MATERIAL FOR THIS EXERCISE:
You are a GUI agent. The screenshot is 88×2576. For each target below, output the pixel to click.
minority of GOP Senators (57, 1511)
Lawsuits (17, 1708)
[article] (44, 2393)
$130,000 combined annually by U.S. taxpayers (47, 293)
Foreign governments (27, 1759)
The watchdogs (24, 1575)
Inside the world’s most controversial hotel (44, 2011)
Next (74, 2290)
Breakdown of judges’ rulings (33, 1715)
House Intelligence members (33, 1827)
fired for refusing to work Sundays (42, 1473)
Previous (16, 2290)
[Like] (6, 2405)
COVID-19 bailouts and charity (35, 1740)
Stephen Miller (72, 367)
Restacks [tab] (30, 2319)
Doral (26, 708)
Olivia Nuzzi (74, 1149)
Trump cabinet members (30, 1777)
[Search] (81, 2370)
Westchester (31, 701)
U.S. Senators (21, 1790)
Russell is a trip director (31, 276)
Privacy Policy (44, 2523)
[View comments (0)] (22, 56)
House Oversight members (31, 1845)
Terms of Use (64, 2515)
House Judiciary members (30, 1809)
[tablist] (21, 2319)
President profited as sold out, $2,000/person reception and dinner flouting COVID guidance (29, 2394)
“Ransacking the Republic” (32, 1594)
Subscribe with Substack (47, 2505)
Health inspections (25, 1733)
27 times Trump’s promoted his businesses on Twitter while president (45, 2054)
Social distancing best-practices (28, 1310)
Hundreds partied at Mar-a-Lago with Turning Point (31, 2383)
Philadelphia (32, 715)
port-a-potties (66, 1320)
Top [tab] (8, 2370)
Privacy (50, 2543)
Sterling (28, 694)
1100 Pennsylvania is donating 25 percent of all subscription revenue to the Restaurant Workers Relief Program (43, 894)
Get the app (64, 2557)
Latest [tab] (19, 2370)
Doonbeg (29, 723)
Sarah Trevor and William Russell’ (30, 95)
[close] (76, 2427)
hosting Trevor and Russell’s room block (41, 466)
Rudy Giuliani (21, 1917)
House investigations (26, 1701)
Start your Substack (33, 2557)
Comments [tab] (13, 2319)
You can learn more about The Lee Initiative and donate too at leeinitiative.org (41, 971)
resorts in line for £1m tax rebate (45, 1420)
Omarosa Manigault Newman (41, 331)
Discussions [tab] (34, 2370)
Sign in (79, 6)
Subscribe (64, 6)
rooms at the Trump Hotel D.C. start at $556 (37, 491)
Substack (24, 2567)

REQUIREMENT: In full and without alteration, transcribe the entries above.

RESULT BELOW:
You are a GUI agent. The screenshot is 88×2576. For each target below, output the pixel to click.
minority of GOP Senators (57, 1511)
Lawsuits (17, 1708)
[article] (44, 2393)
$130,000 combined annually by U.S. taxpayers (47, 293)
Foreign governments (27, 1759)
The watchdogs (24, 1575)
Inside the world’s most controversial hotel (44, 2011)
Next (74, 2290)
Breakdown of judges’ rulings (33, 1715)
House Intelligence members (33, 1827)
fired for refusing to work Sundays (42, 1473)
Previous (16, 2290)
[Like] (6, 2405)
COVID-19 bailouts and charity (35, 1740)
Stephen Miller (72, 367)
Restacks [tab] (30, 2319)
Doral (26, 708)
Olivia Nuzzi (74, 1149)
Trump cabinet members (30, 1777)
[Search] (81, 2370)
Westchester (31, 701)
U.S. Senators (21, 1790)
Russell is a trip director (31, 276)
Privacy Policy (44, 2523)
[View comments (0)] (22, 56)
House Oversight members (31, 1845)
Terms of Use (64, 2515)
House Judiciary members (30, 1809)
[tablist] (21, 2319)
President profited as sold out, $2,000/person reception and dinner flouting COVID guidance (29, 2394)
“Ransacking the Republic” (32, 1594)
Subscribe with Substack (47, 2505)
Health inspections (25, 1733)
27 times Trump’s promoted his businesses on Twitter while president (45, 2054)
Social distancing best-practices (28, 1310)
Hundreds partied at Mar-a-Lago with Turning Point (31, 2383)
Philadelphia (32, 715)
port-a-potties (66, 1320)
Top [tab] (8, 2370)
Privacy (50, 2543)
Sterling (28, 694)
1100 Pennsylvania is donating 25 percent of all subscription revenue to the Restaurant Workers Relief Program (43, 894)
Get the app (64, 2557)
Latest [tab] (19, 2370)
Doonbeg (29, 723)
Sarah Trevor and William Russell’ (30, 95)
[close] (76, 2427)
hosting Trevor and Russell’s room block (41, 466)
Rudy Giuliani (21, 1917)
House investigations (26, 1701)
Start your Substack (33, 2557)
Comments [tab] (13, 2319)
You can learn more about The Lee Initiative and donate too at leeinitiative.org (41, 971)
resorts in line for £1m tax rebate (45, 1420)
Omarosa Manigault Newman (41, 331)
Discussions [tab] (34, 2370)
Sign in (79, 6)
Subscribe (64, 6)
rooms at the Trump Hotel D.C. start at $556 (37, 491)
Substack (24, 2567)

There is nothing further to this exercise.